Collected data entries
=====

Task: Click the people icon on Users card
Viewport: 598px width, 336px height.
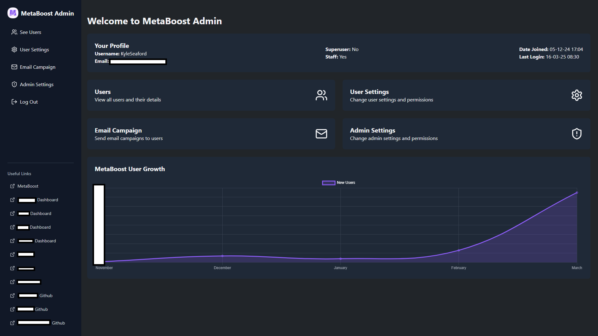Action: [x=321, y=95]
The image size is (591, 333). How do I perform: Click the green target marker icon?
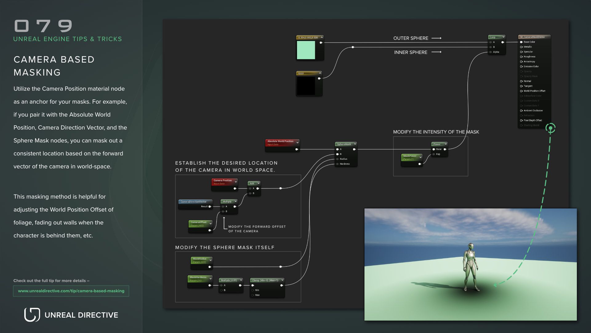coord(550,128)
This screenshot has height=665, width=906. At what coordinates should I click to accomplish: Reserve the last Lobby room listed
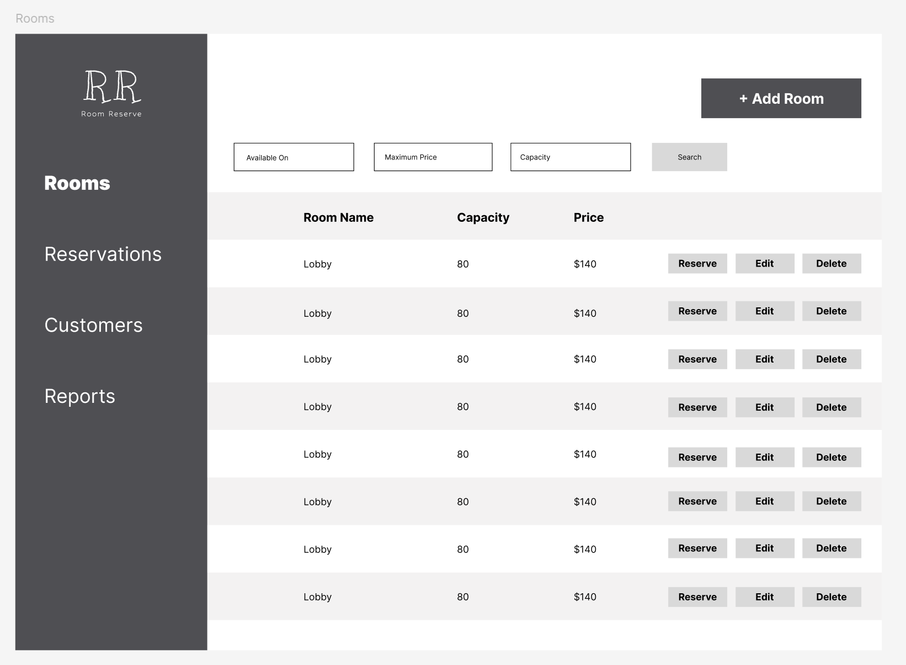697,597
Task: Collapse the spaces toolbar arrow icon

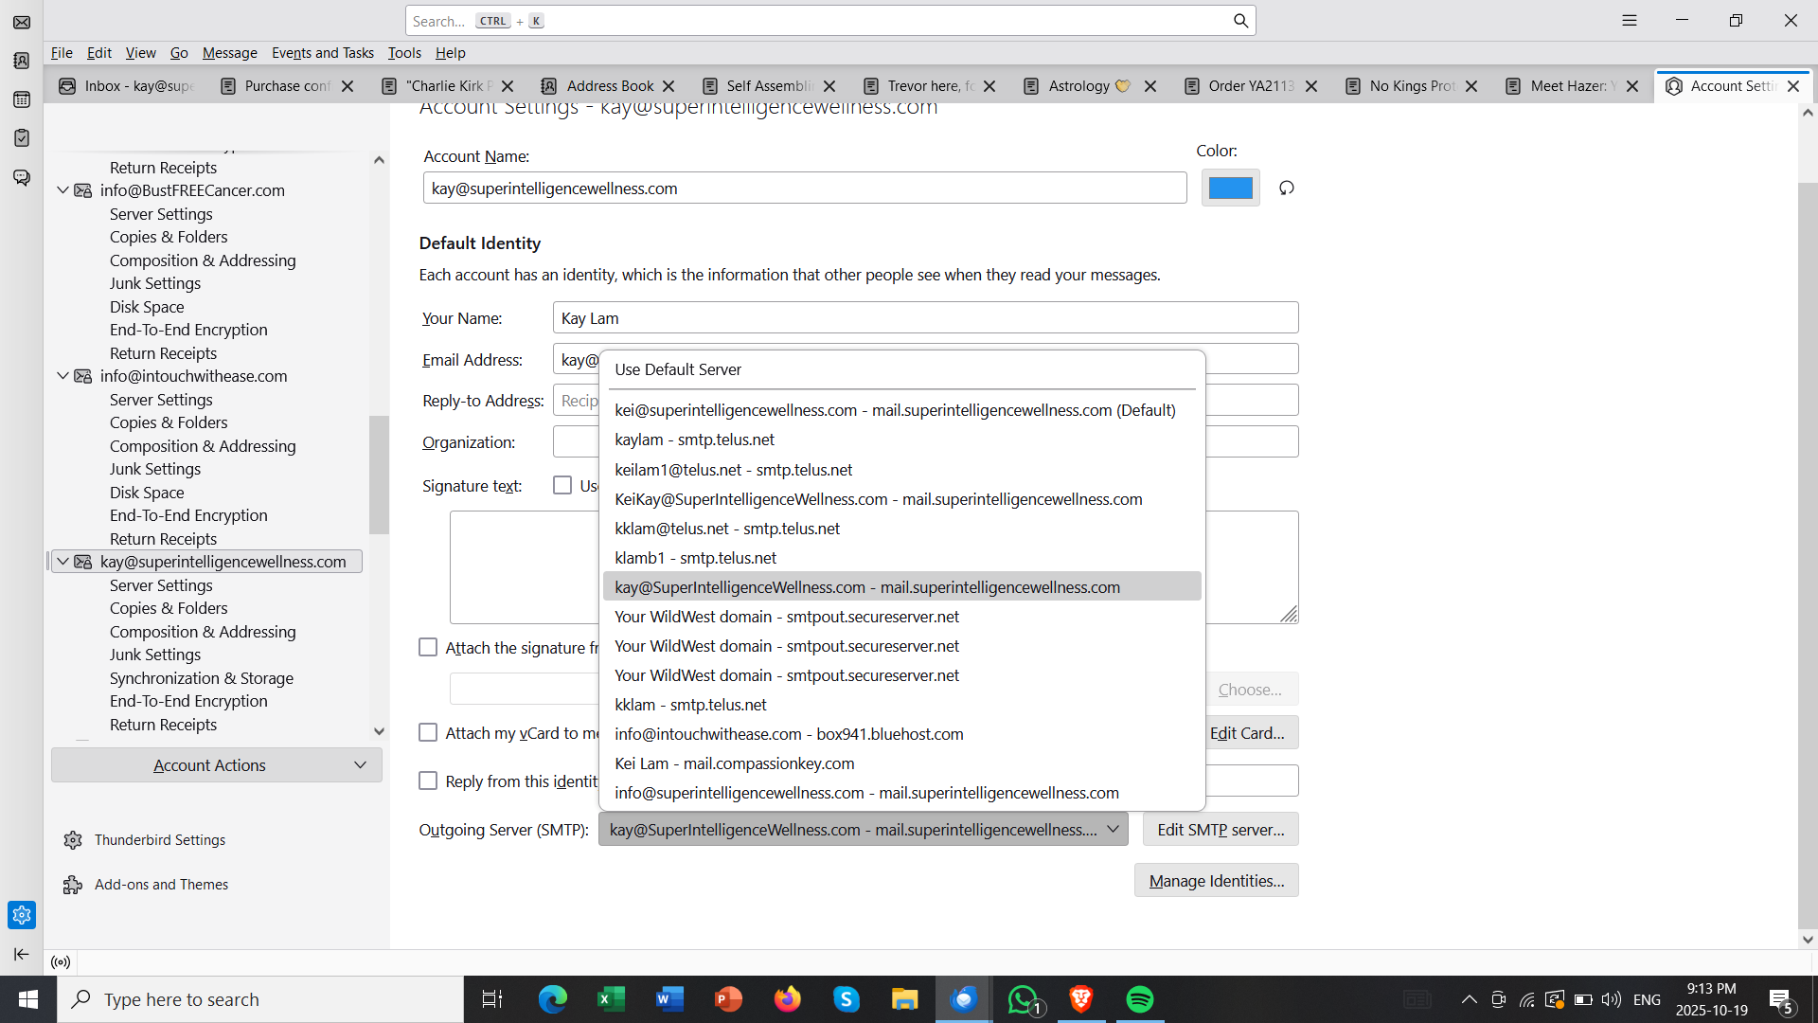Action: pos(22,954)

=====

Required action
Exactly as written, give every entry again, but not the pictures.

Result of this task
Task: Click the people icon on Users card
Viewport: 598px width, 336px height.
Action: [x=321, y=95]
The image size is (591, 333). How do I perform: Click the green target marker icon?
coord(550,128)
This screenshot has height=665, width=906. At what coordinates should I click to accomplish: Reserve the last Lobby room listed
697,597
Task: Collapse the spaces toolbar arrow icon

Action: pos(22,954)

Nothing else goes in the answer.